Superintendent Herman Brister said Baker doesn't have an unusual shortage of qualified teachers, but teacher recruitment is a problem throughout the country, especially in the areas of special education, mathematics, science, English language arts, and social studies, which are the specialties Baker needs.
“We need a stable workforce that is highly skilled and these agreements give us a chance to grow our own teachers,” Brister said.
He expressed hope the programs, all of which begin in fall, would also streamline the process of certifying Baker teachers in the areas in which they are teaching.
According to statistics LRCE Teach provided to the district, 51 percent of teachers in Baker schools are teaching outside of their areas of certification.

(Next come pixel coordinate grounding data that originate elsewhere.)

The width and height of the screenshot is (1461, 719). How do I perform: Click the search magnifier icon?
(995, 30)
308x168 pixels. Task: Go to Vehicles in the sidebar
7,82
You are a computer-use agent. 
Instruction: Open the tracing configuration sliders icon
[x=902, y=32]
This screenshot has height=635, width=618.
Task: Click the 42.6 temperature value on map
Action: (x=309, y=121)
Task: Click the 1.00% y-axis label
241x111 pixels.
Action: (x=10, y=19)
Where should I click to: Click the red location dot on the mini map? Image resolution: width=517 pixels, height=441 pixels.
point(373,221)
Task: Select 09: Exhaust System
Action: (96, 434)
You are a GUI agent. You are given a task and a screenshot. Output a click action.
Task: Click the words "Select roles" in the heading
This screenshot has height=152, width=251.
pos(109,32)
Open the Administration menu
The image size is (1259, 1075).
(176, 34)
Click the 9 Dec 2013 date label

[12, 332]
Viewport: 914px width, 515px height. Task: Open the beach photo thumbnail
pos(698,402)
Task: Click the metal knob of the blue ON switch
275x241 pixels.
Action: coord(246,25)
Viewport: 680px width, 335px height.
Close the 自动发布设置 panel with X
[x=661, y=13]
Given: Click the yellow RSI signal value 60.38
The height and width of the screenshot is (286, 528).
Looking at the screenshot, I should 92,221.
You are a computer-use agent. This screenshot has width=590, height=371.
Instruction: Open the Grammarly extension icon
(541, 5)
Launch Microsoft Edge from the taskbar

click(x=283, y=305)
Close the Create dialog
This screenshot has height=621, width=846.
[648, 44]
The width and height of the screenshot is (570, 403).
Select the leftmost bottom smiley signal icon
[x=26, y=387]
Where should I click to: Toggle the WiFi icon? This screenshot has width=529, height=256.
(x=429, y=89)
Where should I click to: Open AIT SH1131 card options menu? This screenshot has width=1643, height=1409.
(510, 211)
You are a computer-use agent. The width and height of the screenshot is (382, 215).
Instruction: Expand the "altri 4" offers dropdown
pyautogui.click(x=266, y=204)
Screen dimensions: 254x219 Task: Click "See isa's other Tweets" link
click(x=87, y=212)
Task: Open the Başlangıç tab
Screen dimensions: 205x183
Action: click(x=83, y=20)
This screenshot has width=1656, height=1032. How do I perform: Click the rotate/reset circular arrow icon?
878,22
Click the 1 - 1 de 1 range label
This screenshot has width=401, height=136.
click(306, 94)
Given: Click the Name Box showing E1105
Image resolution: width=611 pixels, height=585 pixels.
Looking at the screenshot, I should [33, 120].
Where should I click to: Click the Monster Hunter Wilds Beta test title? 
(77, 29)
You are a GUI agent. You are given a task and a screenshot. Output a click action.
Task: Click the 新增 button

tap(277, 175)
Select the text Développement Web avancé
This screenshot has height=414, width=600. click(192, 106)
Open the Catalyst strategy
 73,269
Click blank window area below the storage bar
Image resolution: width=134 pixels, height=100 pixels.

The memorandum of understanding with LRCE Teach is designed to help more of those teachers achieve certification in the areas in which they are teaching.
LRCE Teach will also work with Baker Schools to recruit teachers to work in the system and, in turn, the district will support the teacher candidates and provide them with mentor teachers within Baker schools.
The LRCE Teach certification program, which provides graduates with a Louisiana Level 1 teacher certification, takes about 12 months and costs $4,500.
It is a streamlined process to certification that still allows face-to-face interaction with potential educators and their instructors, Brister explained.
Candidates must have a bachelor’s degree in any subject and also pass the state-mandated Praxis exams for teachers.
The second memorandum of understanding passed by the board Tuesday night is a similar agreement with iteachLouisiana, an organization that also provides graduates with a Louisiana Level 1 teacher certification.
The iteachLouisiana organization offers online courses for teachers that can be completed in 4-6 months; however, as with LRCE Teach, a year-long residency is also required.
The iteachLouisiana program costs $4,500.
According to the agreement passed by the board, if teachers recruited by the district complete the iteachLouisiana program and come to work for the Baker School System, the district will help cover the cost of the certification, Brister said.
The final agreement, between Baker Schools and Southern University, provides for residencies for Southern School of Education students through the district.
“This is a souped-up version of the old student teaching where we bring students in for a whole year to work with a master teacher, to increase their skills in lesson planning, classroom management and more, like an apprenticeship,” Brister said.
In other business, the board voted unanimously to add five days to the 2018-19 school year for Bakerfield Elementary, Baker Heights Elementary and Baker Middle School. Those three schools will begin classes on Aug. 1, while Baker High and Park Ridge Academic Magnet students will return from summer break Aug. 8.
The goal is to improve academic outcomes, Brister said.
Baker Heights and Park Ridge Academic Magnet received C’s on their state report cards in 2015-16, Baker High earned a D, and Baker Middle and Bakerfield both received F ratings.
Baker schools received a waiver on scores in 2016-17 due to the August 2016 flooding; however, the district as a whole retained its D rating.